Gay Mormons are encouraged either to remain celibate their whole lives, or to enter into a straight marriage. For awhile, MormonsAndGays.org featured video interviews of hetero couples with one gay spouse. (These videos have since been removed.) They were meant to be faith-promoting, but they came across as heart-wrenching… individuals had placed themselves in damaging, painful, impossible situations just for the sake of obedience and social acceptance. This position will not reduce dissonance.
It’s clear the Church does not want to be seen as uncompassionate or hateful. Recently, the LDS Church has promoted non-discrimination in employment and housing within the state of Utah.
This will all lead to a cycle where more members come out of the closet, and more families will have to grapple with dissonance. Mormons are encouraged to have huge families, and there even may be more gay Mormons per capita, because the more children a mother has, the more likely one of them will be gay.
Before long, it will be impossible for any Mormon in the US to not know someone who is gay, to not have a gay child, sister, or cousin.
Here’s where the pendulum of dissonance tips: Mothers will have to look their gay daughters in the eye and say, “No, you can’t marry your companion. The blessings of family and exaltation are denied to you.”
They are trying to resolve the dissonance by saying that God will eventually provide, or that it’s is a test of faith to build strength. This reasoning will be dashed when parents witness firsthand their children’s sorrow. They will watch that daughter lead a lonely life, or worse – watch her struggle to make a family with someone she does not love.
Or still worse, they will experience the heartbreak of seeing their children excommunicated or fleeing the Church for acceptance elsewhere.
These empty answers will ring hollow, just as they did when LDS leaders fought against the Civil Rights movement. Apostle Mark E. Petersen said in 1954, “It isn’t that he [the Negro] just desires to go to the same theater as the white people. …it appears that the negro seeks absorption with the white race. He will not be satisfied until he achieves it by intermarriage… We must not allow our feeling to carry us away, nor must we feel so sorry for negroes that we will open our arms and embrace them with everything we have. Remember the little statement that we used to say about sin, ‘First we pity, then endure, then embrace.'”

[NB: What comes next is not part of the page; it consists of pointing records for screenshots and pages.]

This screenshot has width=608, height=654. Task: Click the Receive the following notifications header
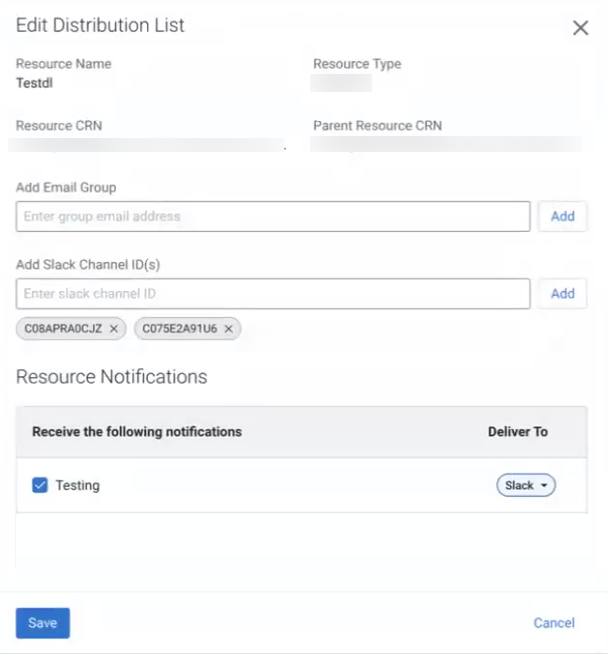tap(137, 432)

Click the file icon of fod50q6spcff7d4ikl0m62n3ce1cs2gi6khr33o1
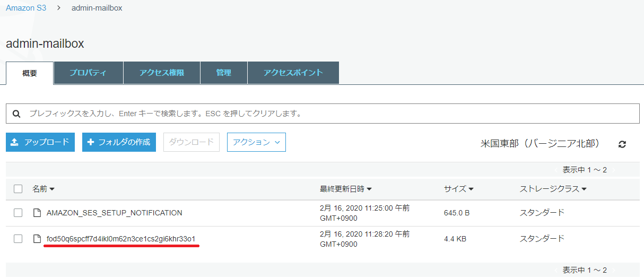click(37, 239)
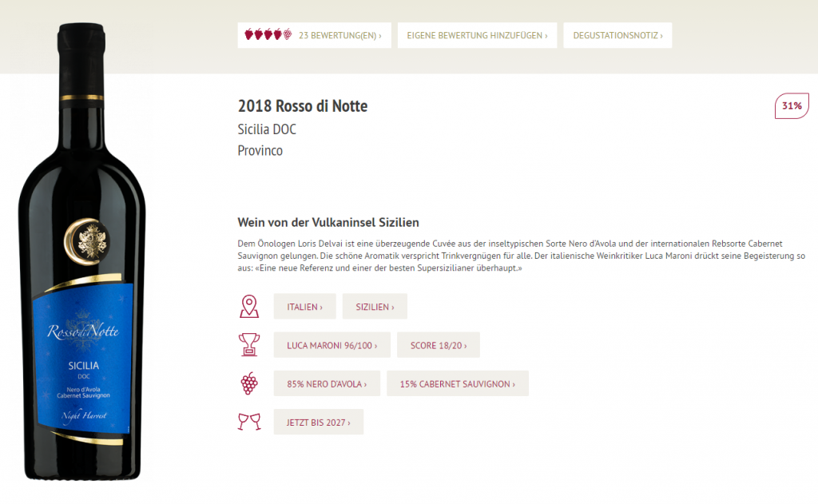The width and height of the screenshot is (818, 504).
Task: Click the grape variety icon
Action: tap(249, 383)
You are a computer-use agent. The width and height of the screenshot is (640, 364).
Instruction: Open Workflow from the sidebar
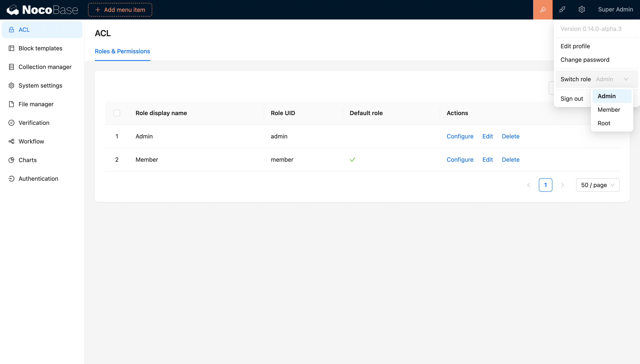(31, 141)
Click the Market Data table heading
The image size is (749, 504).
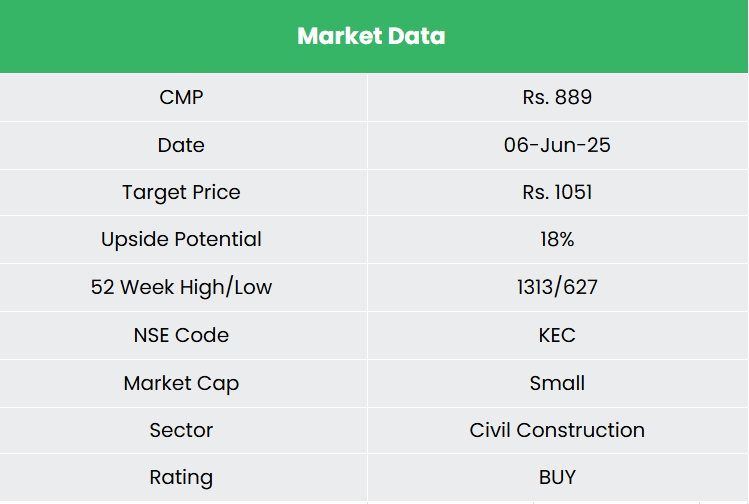(371, 36)
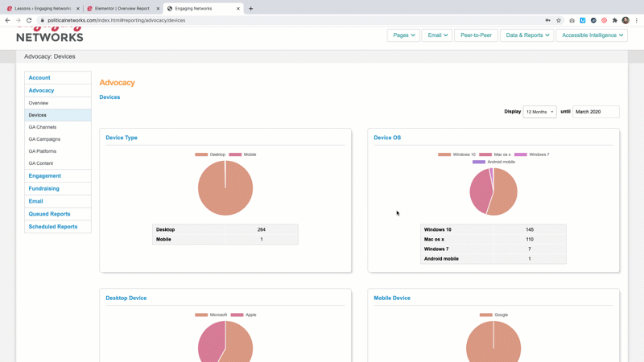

Then, like now, doctrines against marriage will perish and be forgotten. This is already a movement. Now that gay marriage is legal, Mormons will not be able to reconcile love of family values with the denial of these same blessings to an entire class of people.
As time moves on, and Mormons see their excommunicated siblings and children in happy marriages, with well-adjusted children, the Church’s position will eventually topple.
Even now, this question is being tested. This year, a gay man, Taylor Knuth-Bishop, wrote an open letter to his bishop because he was up for excommunication for getting married. It went viral.
In my own city, Celeste Carolin has declared her intention to wed her girlfriend, and she will attempt to retain her Church membership. She attends an open and affirming ward that has unconditionally invited all LGBT Mormons to come back to Church. I’ve met her bishop. (He’s my bishop, too.) I find it unlikely that he would willingly excommunicate her, though he may be pressured by higher leaders.
This controversy is about to ignite. And it can only end one way: Acceptance.
CORRECTION 7/1/2015: The LDS Church did not directly contribute money to the Yes on Prop 8 campaign, but instead encouraged members to donate, and it was member donations that were 50% of the funding (plus 80-90% of volunteer time in canvassing). The LDS Church itself donated $190,000 of undisclosed “in kind” value to the campaign.